Response to threatening gestures: Taiwan wants to defy China with record rearmament

In response to China's recent large-scale military maneuvers, Taiwan has announced an increase in its military budget.

Response to threatening gestures: Taiwan wants to defy China with record rearmament

In response to China's recent large-scale military maneuvers, Taiwan has announced an increase in its military budget. A record amount of several billion euros is planned for the coming year.

Under growing military pressure from China, Taiwan plans a sharp 13.9 percent increase in its defense spending next year. According to the draft budget presented by the government in Taipei, the military budget is to rise to 586 billion Taiwan dollars, the equivalent of 19 billion euros. This corresponds to 2.4 percent of the economic output of the democratic island republic. The Taiwanese Ministry of Defense justified the increase with the significant expansion of the Chinese People's Liberation Army's military activities with aircraft and ships near Taiwan.

Tensions between China and Taiwan reached a fever pitch this month when US House Speaker Nancy Pelosi visited Taiwan. The visit of America's No. 3 was the highest from Washington to Taipei in a quarter century. In response, China launched large-scale maneuvers around Taiwan, firing ballistic missiles, one of which flew directly over the island not far from the capital. It was Beijing's largest show of military power since the "missile crisis" over Taiwan in the mid-1990s.

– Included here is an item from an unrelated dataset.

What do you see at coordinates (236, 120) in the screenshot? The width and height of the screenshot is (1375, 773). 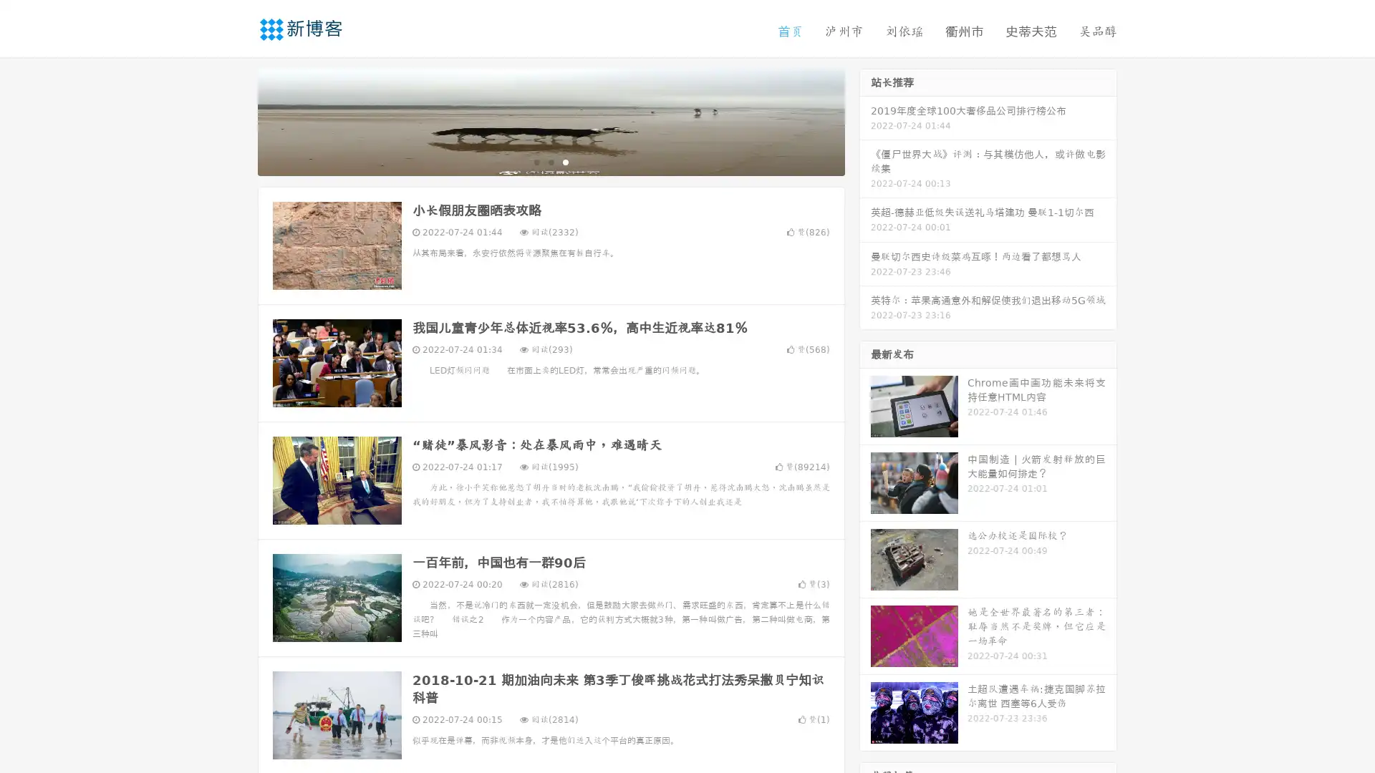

The communist leadership rejects official contacts from other countries to Taipei because it regards the island as part of the People's Republic. On the other hand, Taiwan, which has a population of 23 million, sees itself as independent and has been governed independently since before the founding of the People's Republic in 1949. Since the major maneuvers, Chinese planes and ships have continued to operate more intensively in the 130-kilometer-wide straits of the Taiwan Strait and repeatedly cross the center line, which had previously been the most respected. Since last year, Chinese military machines have been penetrating Taiwan's air surveillance zone to test air defenses and increase pressure.